The interesting question about clinical LLMs in 2026 isn't “do they work?” It's “which failures does a radiologist catch, and which ones sneak through?” Imagine a research team embedded in a hospital radiology rotation for three months; what it would learn belongs in a product spec, not a paper.

Three failure modes radiologists caught

  • Template hallucinations. The model borrowed a sentence from a common template even when the finding contradicted it. Caught because the radiologist has seen the template 10,000 times.
  • Negation flips. “No evidence of pneumothorax” becomes “evidence of pneumothorax.” Rare in modern models, but still non-zero. Caught because it would be malpractice to miss it.
  • Confident laterality errors. Right-left confusions that read fluently. Caught only when the radiologist looked at the image.

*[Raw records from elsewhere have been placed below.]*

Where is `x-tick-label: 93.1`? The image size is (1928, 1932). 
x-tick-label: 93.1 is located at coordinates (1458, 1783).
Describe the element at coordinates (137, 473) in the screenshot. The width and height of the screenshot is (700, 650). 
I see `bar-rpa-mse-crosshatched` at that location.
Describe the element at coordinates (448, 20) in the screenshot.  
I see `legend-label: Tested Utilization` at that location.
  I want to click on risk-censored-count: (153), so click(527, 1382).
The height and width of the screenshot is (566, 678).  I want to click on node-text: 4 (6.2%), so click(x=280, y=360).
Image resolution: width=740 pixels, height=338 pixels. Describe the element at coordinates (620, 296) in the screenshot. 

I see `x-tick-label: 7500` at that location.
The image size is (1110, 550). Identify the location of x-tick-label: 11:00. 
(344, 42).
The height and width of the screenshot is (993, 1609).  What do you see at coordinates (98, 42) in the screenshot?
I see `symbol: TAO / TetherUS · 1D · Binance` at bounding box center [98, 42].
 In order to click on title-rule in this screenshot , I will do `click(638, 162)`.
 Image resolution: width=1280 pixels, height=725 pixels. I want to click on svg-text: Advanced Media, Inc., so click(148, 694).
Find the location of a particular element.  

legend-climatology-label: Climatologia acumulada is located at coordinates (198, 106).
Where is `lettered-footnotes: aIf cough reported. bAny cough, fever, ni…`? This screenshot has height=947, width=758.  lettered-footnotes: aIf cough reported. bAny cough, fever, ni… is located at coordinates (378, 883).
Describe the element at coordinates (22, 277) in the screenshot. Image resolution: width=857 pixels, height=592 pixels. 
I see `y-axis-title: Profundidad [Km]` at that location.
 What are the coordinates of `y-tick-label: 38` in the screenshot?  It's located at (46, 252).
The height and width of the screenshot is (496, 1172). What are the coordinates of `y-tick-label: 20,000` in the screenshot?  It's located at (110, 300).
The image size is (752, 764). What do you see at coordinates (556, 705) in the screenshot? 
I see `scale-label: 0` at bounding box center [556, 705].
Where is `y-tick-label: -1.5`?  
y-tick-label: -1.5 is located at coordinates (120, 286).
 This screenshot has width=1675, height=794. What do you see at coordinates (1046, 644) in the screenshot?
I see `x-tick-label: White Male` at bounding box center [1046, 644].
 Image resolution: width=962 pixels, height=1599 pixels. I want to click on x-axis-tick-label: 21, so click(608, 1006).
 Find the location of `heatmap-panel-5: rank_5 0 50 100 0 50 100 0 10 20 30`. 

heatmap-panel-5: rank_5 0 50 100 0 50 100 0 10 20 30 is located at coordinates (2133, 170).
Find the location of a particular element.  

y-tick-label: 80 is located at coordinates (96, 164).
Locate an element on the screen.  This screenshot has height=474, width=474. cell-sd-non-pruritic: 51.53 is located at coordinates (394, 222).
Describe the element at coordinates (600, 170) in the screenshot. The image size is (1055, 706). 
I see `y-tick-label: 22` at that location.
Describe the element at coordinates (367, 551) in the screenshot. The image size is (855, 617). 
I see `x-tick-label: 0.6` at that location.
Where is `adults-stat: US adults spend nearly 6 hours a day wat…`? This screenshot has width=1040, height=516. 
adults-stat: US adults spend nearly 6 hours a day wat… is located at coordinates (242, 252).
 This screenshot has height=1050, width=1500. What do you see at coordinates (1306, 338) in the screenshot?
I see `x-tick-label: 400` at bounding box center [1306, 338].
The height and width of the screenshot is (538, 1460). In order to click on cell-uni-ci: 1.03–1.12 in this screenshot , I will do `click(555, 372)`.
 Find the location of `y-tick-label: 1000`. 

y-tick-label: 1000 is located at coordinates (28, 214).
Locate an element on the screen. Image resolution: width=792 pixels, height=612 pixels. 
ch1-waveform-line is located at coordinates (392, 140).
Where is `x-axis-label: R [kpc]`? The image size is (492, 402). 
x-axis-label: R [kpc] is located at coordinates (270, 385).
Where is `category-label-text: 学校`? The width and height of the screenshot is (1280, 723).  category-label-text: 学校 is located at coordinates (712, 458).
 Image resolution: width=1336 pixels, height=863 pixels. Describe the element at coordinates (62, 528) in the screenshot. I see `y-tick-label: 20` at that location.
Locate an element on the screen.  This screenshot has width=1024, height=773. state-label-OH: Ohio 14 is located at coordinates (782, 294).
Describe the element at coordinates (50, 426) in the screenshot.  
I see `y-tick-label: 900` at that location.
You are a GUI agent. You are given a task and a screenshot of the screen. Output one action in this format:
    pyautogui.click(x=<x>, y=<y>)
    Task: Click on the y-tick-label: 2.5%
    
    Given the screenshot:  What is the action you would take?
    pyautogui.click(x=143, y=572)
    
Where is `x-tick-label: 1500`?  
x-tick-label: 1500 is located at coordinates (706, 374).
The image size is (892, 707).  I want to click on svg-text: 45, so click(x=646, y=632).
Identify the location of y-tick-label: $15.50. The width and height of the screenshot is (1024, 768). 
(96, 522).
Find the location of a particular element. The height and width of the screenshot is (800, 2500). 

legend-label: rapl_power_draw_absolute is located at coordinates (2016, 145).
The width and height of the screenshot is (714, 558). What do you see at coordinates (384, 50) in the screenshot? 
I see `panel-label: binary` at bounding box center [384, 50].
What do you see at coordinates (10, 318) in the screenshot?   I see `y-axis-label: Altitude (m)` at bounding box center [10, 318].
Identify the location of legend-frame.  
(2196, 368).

Two failure modes they didn't catch

  • Mild under-specification. The model summarised four findings when the scan had five. The fifth was minor, and no one read the scan again to check.
  • Subtle tense and uncertainty shifts. The difference between “possible” and “probable” didn't always land correctly. Reviewers trusted the model's hedges.

What actually helps

  1. Explicit span grounding. Every sentence in the generated report is anchored to a span in the source evidence (image or note). No span, no sentence.
  2. Uncertainty that refuses to be bland. The model either commits to a finding or flags it explicitly — no middle ground that reads confident but hedges.
  3. A silent critic. A second, independently-tuned model reviews every output. Disagreements go to the human.
  4. Log everything. Including the model's rejected drafts. We've learned more from the failed drafts than from the accepted ones.

What to tell your procurement

Clinical LLMs are not chatbots. If the product you're evaluating does not ship with span-level grounding and a silent critic, it isn't ready for a hospital.